• [TEXT SECTION]:
Merge pull request #19 from kensho-technologies/libin/add-figex-table

libinliang866 · web-flow · commit 4a020d6e9af2 · 2025-03-31T16:27:20.000-04:00
[Kenverters] Adding support of FigEx table
diff --git a/kensho_kenverters/CHANGELOG.md b/kensho_kenverters/CHANGELOG.md
@@ -2,7 +2,9 @@
 
 ## v1.2.3
 
-Remove table validation for rows and columns to not fail downstream of Extract model failures
+* Remove table validation for rows and columns to not fail downstream of Extract model failures
+
+* Added support of figure extracted table.
 
 ## v1.2.2
 
diff --git a/kensho_kenverters/constants.py b/kensho_kenverters/constants.py
@@ -17,6 +17,7 @@ class AnnotationType(Enum):
     """Enum for the annotation type from the Extract output."""
 
     TABLE_STRUCTURE = "table_structure"
+    FIGURE_EXTRACTED_TABLE_STRUCTURE = "figure_extracted_table_structure"
 
 
 class ContentCategory(Enum):
@@ -51,6 +52,8 @@ class ContentCategory(Enum):
     PAGE_FOOTNOTE = "PAGE_FOOTNOTE"
     TABLE_OF_CONTENTS = "TABLE_OF_CONTENTS"
     TABLE_OF_CONTENTS_TITLE = "TABLE_OF_CONTENTS_TITLE"
+    FIGURE_EXTRACTED_TABLE = "FIGURE_EXTRACTED_TABLE"
+    FIGURE_EXTRACTED_TABLE_CELL = "FIGURE_EXTRACTED_TABLE_CELL"
 
 
 ELEMENT_TITLE_CONTENT_CATEGORIES = {
@@ -73,4 +76,5 @@ class ContentCategory(Enum):
 TABLE_CONTENT_CATEGORIES = {
     ContentCategory.TABLE.value,
     ContentCategory.TABLE_OF_CONTENTS.value,
+    ContentCategory.FIGURE_EXTRACTED_TABLE.value,
 }
diff --git a/kensho_kenverters/convert_output.py b/kensho_kenverters/convert_output.py
@@ -290,7 +290,7 @@ def convert_output_to_markdown(serialized_document: dict[str, Any]) -> str:
 
 
 def convert_output_to_markdown_by_page(
-    serialized_document: dict[str, Any]
+    serialized_document: dict[str, Any],
 ) -> list[str]:
     r"""Convert entire Extract output into a markdown string per page.
 
diff --git a/kensho_kenverters/convert_output_visual_formatted.py b/kensho_kenverters/convert_output_visual_formatted.py
@@ -50,7 +50,7 @@ def _get_segments_from_table_cells(
 
 
 def _convert_output_to_texts_with_locs(
-    serialized_document: dict[str, Any]
+    serialized_document: dict[str, Any],
 ) -> list[dict[str, Any]]:
     """Convert Extract output into a list of items.
 
diff --git a/kensho_kenverters/extract_output_models.py b/kensho_kenverters/extract_output_models.py
@@ -1,20 +1,26 @@
 # Copyright 2024-present Kensho Technologies, LLC.

• [PROBLEMS AND TASKS]:
A – Please quote the part of the commit diff that opens with the words containing "-Remove table validation" and closes with "figure extracted table.".
B – Answer these questions from the commit diff, one per line:
(i) What pull request number is merged?
(ii) Under which version heading does the changelog list the new figure-extracted table support?
(iii) What string value is assigned to FIGURE_EXTRACTED_TABLE_STRUCTURE?

• [DATASET EXTRACT]:
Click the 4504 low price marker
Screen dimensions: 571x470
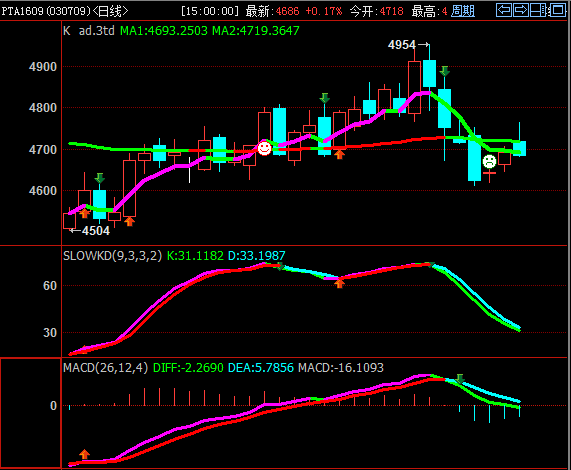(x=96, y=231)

==

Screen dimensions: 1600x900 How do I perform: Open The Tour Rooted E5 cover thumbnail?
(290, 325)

--

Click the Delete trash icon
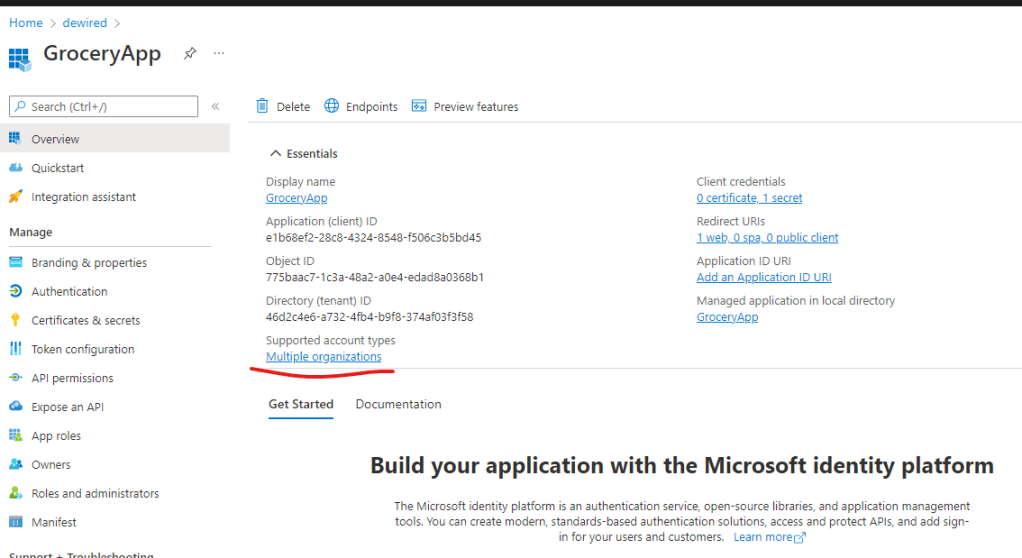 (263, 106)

• [EXPECTED OUTPUTS]:
A –
-Remove table validation for rows and columns to not fail downstream of Extract model failures
+* Remove table validation for rows and columns to not fail downstream of Extract model failures
+
+* Added support of figure extracted table.

B –
(i) #19
(ii) v1.2.3
(iii) "figure_extracted_table_structure"